There are two types of GPS systems certified for use in aircraft. The AIM refers to them without clearly explaining what they are. Equipment certified under TSO−C145() or TSO−C146() are referred to as augmented GPS, WAAS-capable GPS, or WAAS. Prior to WAAS availability, GPS systems were certified under TSO-C129() or TSO-C196(). They are referred to as un-augmented or non-WAAS systems. When the FAA uses the term GPS/WAAS in the aim they are referring to both un-augmented systems (GPS) and WAAS-enabled systems (WAAS).
Integrated units like the Garmin 400W/500W series are certified under TSO-C146a. Devices that feed GPS data to ADS-B devices are certified under TSO-C145a. For example, the GDL 90 includes a TSO-C145a WAAS GPS sensor that can feed other devices with position information.
Receiver Autonomous Integrity Monitoring (RAIM)

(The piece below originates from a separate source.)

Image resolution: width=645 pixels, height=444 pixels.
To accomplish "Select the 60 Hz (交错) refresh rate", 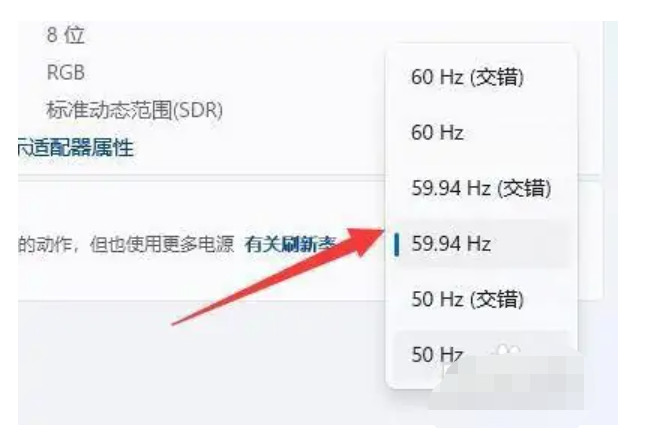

RAIM is the capability of a GPS receiver to perform integrity monitoring on itself by ensuring available satellite signals meet the integrity requirements for a given phase of flight. RAIM requires a minimum of 5 satellites, or 4 satellites and barometric altimeter input (baro−aiding), to detect an integrity anomaly. Baro−aiding is a method of augmenting the GPS integrity solution by using a non-satellite input source in lieu of the fifth satellite. (All modern GPS receivers have baro-aiding.)

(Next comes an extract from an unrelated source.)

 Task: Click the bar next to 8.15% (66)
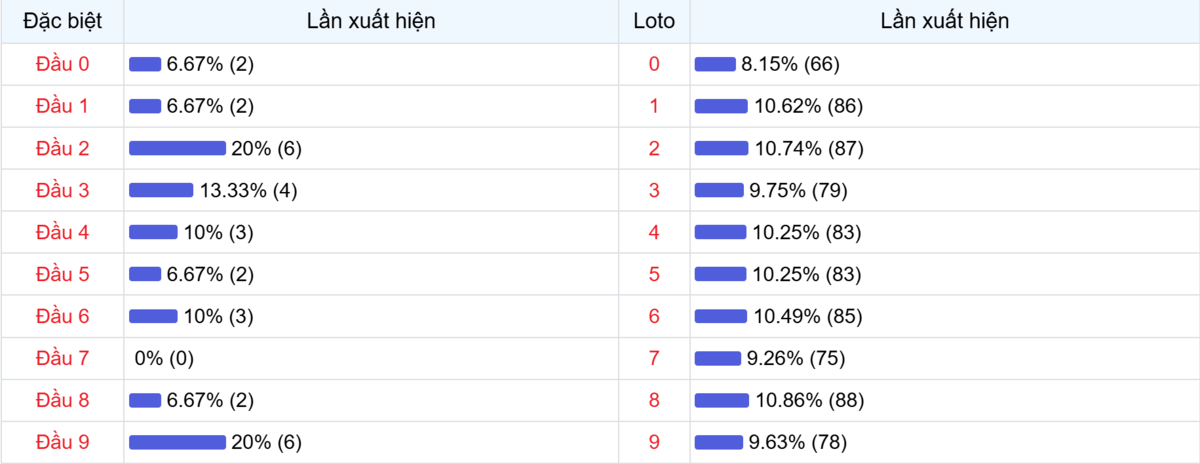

The RAIM algorithm can be improve upon by using the aircraft pressure altitude, as the vertical position, although less accurate than the lateral position, can substitute for one of the satellites. This is called Baro Aiding and probably all IFR GPS installations use this. With Baro Aiding, only four satellites are needed to determine a value of RAIM. John D Collins
Baro-aiding is a type of GPS integrity augmentation that basically allows your GPS to use your static system to provide a vertical reference and reduce the number of satellites required. GPS units that have baro-aiding are much less likely to experience outages. Some units require manual entry of the altimeter setting for baro-aiding. If your GPS unit prompts you for current altimeter setting, be sure to enter it each time when relying on baro-aiding.

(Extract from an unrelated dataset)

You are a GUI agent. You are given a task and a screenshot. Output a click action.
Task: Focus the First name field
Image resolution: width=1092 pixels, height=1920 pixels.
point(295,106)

The units below require baro-aiding as part of their installation, and therefore if your GPS was installed properly you have baro-aiding.
GPS 155, GPS 155XL, GPS 165, GNC 300, GNC 300XL, GPS 400, GNC 420, GNS 430, GPS 500, GNS 530, G1000 (pre-TSO C146a versions), Apollo GX50, Apollo GX60, Apollo GX65
AOPA
You can check RAIM graphs at the FAA site sapt.faa.gov. Here’s one for non-precision approaches using a receiver with baro-aiding.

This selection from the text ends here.